[Start of Attachment]

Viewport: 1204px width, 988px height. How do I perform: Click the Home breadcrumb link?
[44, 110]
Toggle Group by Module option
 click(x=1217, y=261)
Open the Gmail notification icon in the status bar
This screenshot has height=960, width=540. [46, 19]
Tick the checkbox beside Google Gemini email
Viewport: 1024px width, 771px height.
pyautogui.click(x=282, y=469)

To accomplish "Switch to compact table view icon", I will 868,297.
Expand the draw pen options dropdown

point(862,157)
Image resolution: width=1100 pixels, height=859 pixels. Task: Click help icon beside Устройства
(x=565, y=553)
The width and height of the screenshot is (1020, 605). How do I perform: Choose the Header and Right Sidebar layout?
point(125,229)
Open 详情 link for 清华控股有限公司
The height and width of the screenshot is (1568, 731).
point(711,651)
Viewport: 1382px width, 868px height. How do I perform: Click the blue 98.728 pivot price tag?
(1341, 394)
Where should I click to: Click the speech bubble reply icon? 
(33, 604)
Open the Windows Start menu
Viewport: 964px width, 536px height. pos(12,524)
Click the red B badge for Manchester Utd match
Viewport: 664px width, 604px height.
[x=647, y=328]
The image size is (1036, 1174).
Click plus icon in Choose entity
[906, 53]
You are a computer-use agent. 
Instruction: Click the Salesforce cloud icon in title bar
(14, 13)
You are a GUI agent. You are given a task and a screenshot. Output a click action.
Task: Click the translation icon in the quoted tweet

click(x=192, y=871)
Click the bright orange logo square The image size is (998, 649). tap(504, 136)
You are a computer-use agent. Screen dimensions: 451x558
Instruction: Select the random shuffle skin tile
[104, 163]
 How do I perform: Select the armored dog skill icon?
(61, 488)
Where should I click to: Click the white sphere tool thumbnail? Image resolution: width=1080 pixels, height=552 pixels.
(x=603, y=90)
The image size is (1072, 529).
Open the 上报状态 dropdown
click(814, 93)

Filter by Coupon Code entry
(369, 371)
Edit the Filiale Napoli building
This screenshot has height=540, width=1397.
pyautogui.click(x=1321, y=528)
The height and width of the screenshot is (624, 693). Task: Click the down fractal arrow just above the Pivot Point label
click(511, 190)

[End of Attachment]

Prompt
Answer with a number alone: how many lines of the listing above include the string "agent"?

Worked solution
3